Oggetti come le telecamere per la videosorveglianza devono essere mantenuti sempre aggiornati con l’installazione dei più recenti aggiornamenti di sicurezza.
Sono molto comuni le situazioni in cui gli utenti espongono le telecamere sulla rete Internet rendendone accessibile il pannello di amministrazione da remoto anche da parte di utenti non autorizzati. Non importa che le telecamere siano protette con nome utente e password: eventuali vulnerabilità che permettono di superare il sistema di autenticazione possono essere sfruttate dai criminali informatici per assumere il controllo sui dispositivi altrui e, spesso, per provare a infettare gli altri sistemi collegati in rete locale.
I ricercatori di Cyfirma hanno scoperto che oltre 80.000 telecamere Hikvision esposte su Internet soffrono ancora di una falla di sicurezza critica che può essere sfruttata per eseguire codice arbitrario a distanza.
Tutte le falle di sicurezza sono state risolte dai tecnici di Hikvision con il rilascio di versioni del firmware aggiornate: tanti utenti, però, non solo non le hanno ancora scaricate e installate ma hanno continuato a fare in modo che le loro telecamere risultassero raggiungibili attraverso la rete Internet.
Le falle in questione sono contraddistinte dagli identificativi CVE-2021-36260 (settembre 2021): già a ottobre dello scorso anno e a febbraio 2022 è stato pubblicato il codice exploit che permette di attaccare le telecamere, anche da parte di soggetti senza particolari competenze tecniche.

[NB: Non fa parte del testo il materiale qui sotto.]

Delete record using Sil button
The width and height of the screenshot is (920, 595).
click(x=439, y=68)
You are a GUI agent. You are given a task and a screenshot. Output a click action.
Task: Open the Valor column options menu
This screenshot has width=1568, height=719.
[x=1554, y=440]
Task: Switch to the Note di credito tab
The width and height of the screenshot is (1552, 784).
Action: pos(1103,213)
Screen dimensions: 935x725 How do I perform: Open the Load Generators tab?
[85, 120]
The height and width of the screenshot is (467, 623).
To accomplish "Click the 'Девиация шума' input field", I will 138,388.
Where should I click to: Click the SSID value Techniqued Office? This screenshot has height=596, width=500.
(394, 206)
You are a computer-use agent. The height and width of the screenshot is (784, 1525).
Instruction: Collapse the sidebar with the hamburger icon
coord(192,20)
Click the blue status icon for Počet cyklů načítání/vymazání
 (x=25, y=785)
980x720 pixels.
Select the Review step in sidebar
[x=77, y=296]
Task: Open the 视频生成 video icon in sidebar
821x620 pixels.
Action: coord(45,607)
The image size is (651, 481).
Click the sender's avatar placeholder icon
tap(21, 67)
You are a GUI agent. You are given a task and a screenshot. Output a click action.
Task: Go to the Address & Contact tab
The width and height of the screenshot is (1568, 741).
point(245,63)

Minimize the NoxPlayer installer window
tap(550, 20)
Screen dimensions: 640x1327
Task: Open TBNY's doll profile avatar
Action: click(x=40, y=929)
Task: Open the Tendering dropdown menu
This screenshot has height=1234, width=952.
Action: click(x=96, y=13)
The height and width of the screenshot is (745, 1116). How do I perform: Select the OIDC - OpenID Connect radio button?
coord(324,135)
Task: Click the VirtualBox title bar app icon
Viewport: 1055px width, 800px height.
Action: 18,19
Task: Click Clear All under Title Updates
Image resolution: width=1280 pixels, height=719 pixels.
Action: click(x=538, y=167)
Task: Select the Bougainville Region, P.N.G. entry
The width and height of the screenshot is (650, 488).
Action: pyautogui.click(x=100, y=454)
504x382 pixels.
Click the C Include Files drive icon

Cyfirma aggiunge che le telecamere non aggiornate vengono inserite in alcune raccolte vendute sul “mercato nero” insieme con i rispettivi indirizzi IP pubblici e le corrispondenti credenziali di accesso.
L’assenza della patch Hikvision non soltanto rende la telecamera facile preda di aggressioni ma può essere sfruttata per effettuare movimenti laterali e attaccare altri dispositivi connessi in rete locale, con la possibilità ad esempio di sottrarre dati personali e informazioni riservate.
Da dicembre 2021 le telecamere con firmware non aggiornato sono state utilizzate dal malware Moobot (derivato dal noto Mirai) per creare botnet e orchestrare attacchi DDoS (Distributed Denial of Service).